=== What you are asked to do ===
Retype the part of the records that opens with the line containing "Click the ad info triangle icon" and closes with the line containing "point(601,393)", keeping both of those lines and leaving the pictures out of your answer.

=== Data listing ===
------------------------------------
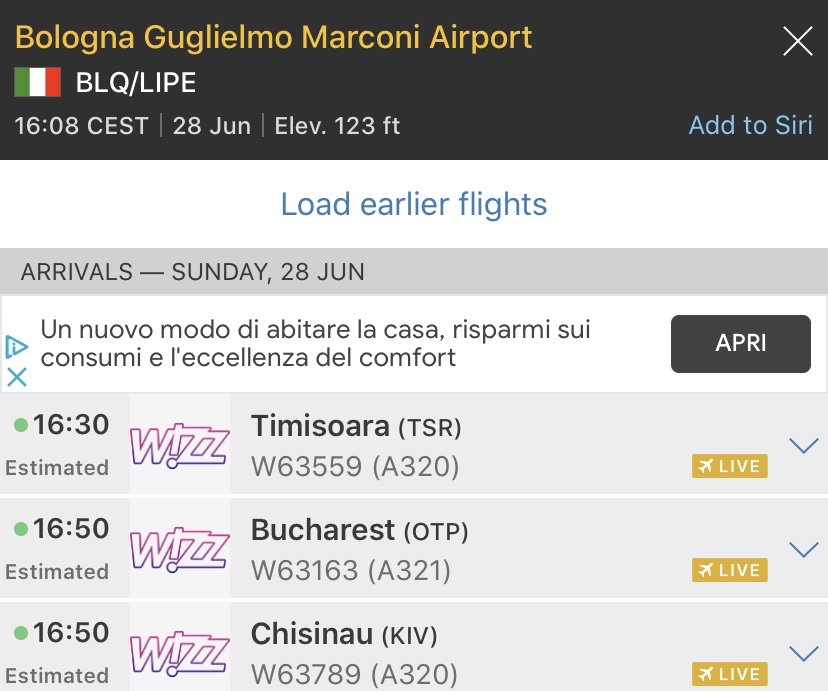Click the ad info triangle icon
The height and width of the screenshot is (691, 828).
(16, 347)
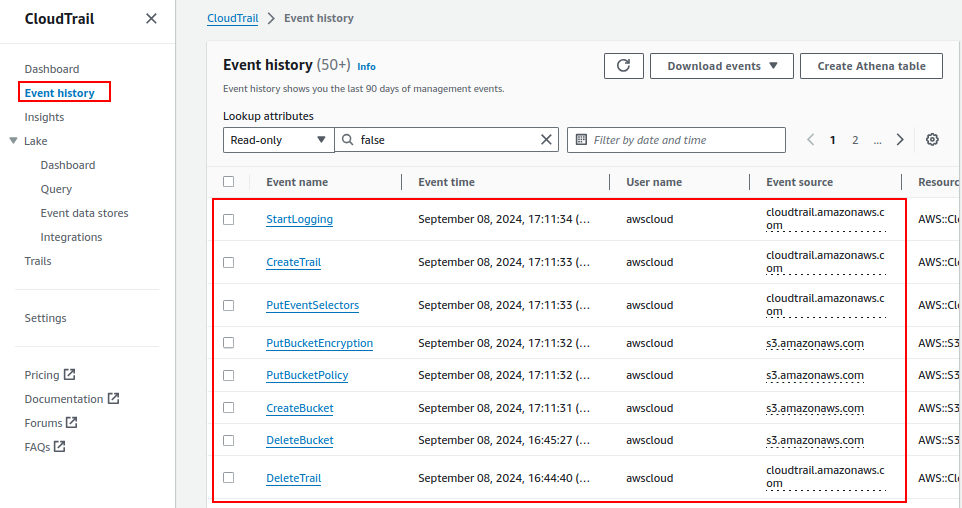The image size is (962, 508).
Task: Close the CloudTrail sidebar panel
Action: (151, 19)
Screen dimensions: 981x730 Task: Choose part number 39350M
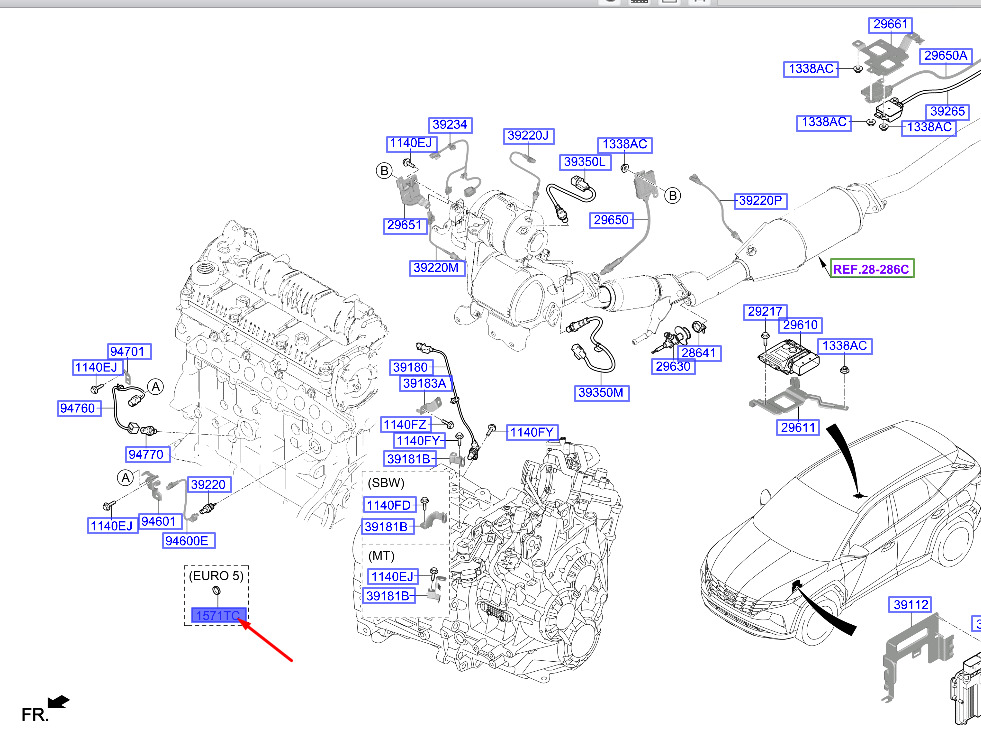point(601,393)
------------------------------------
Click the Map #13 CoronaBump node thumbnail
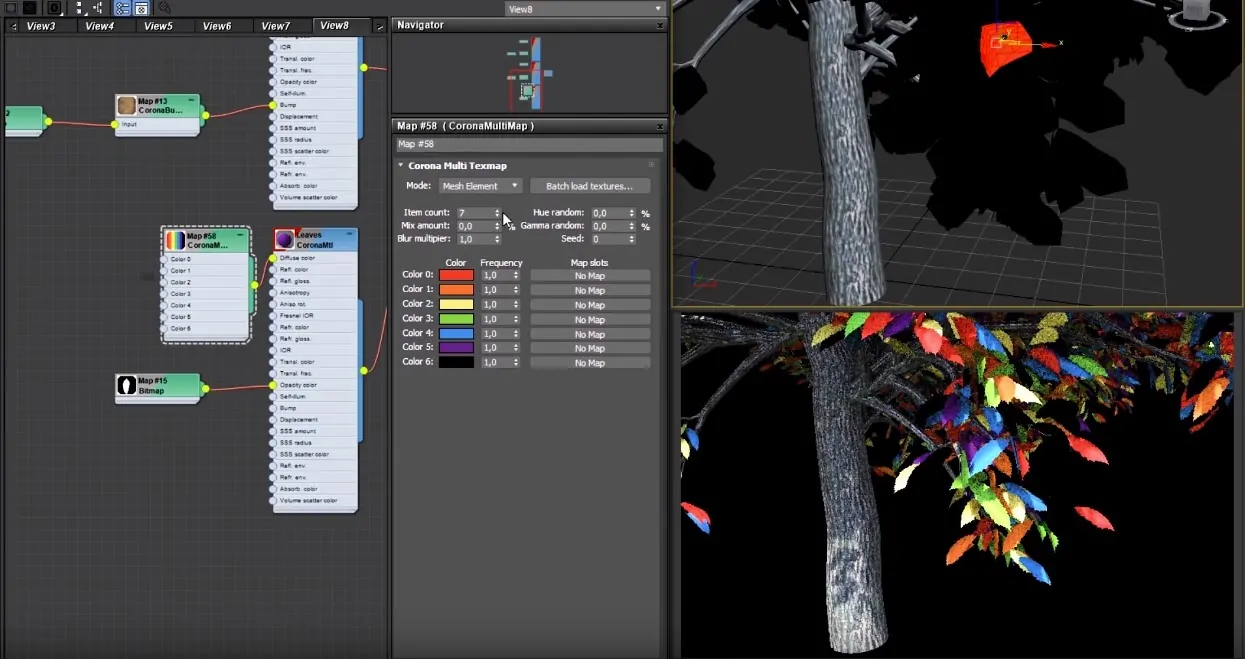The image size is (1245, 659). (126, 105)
------------------------------------
=== Output of the task ===
Click the ad info triangle icon
The height and width of the screenshot is (691, 828).
(16, 347)
The image size is (962, 508).
Task: Close the CloudTrail sidebar panel
Action: (151, 19)
Screen dimensions: 981x730 Task: Choose part number 39350M
point(601,393)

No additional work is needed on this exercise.